What is being asked: Make an exact copy of the entries below, with all images left out.

Material shown:

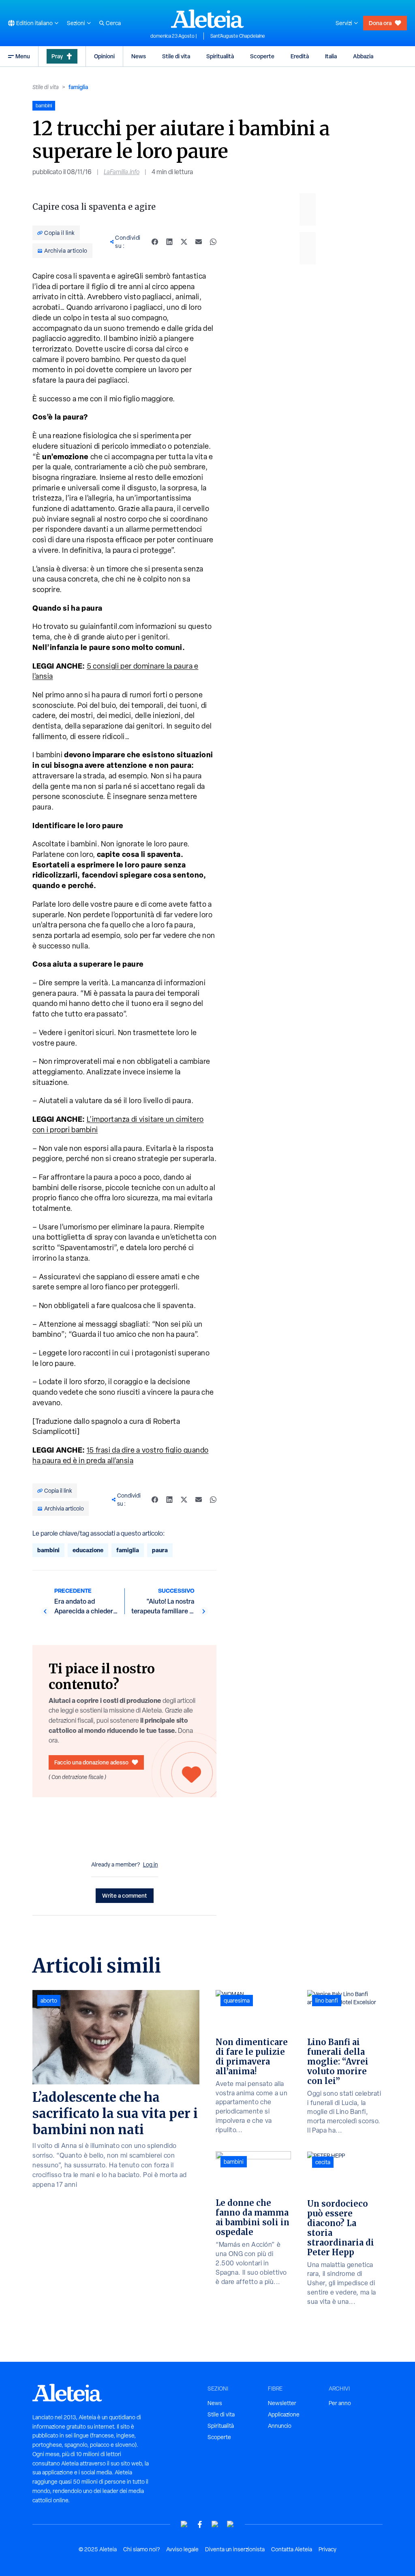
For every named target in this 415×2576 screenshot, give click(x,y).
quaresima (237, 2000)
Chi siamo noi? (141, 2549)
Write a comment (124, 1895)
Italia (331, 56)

The answer:
For every named target in this 415×2576 screenshot, give click(x,y).
quaresima (237, 2000)
Chi siamo noi? (141, 2549)
Write a comment (124, 1895)
Italia (331, 56)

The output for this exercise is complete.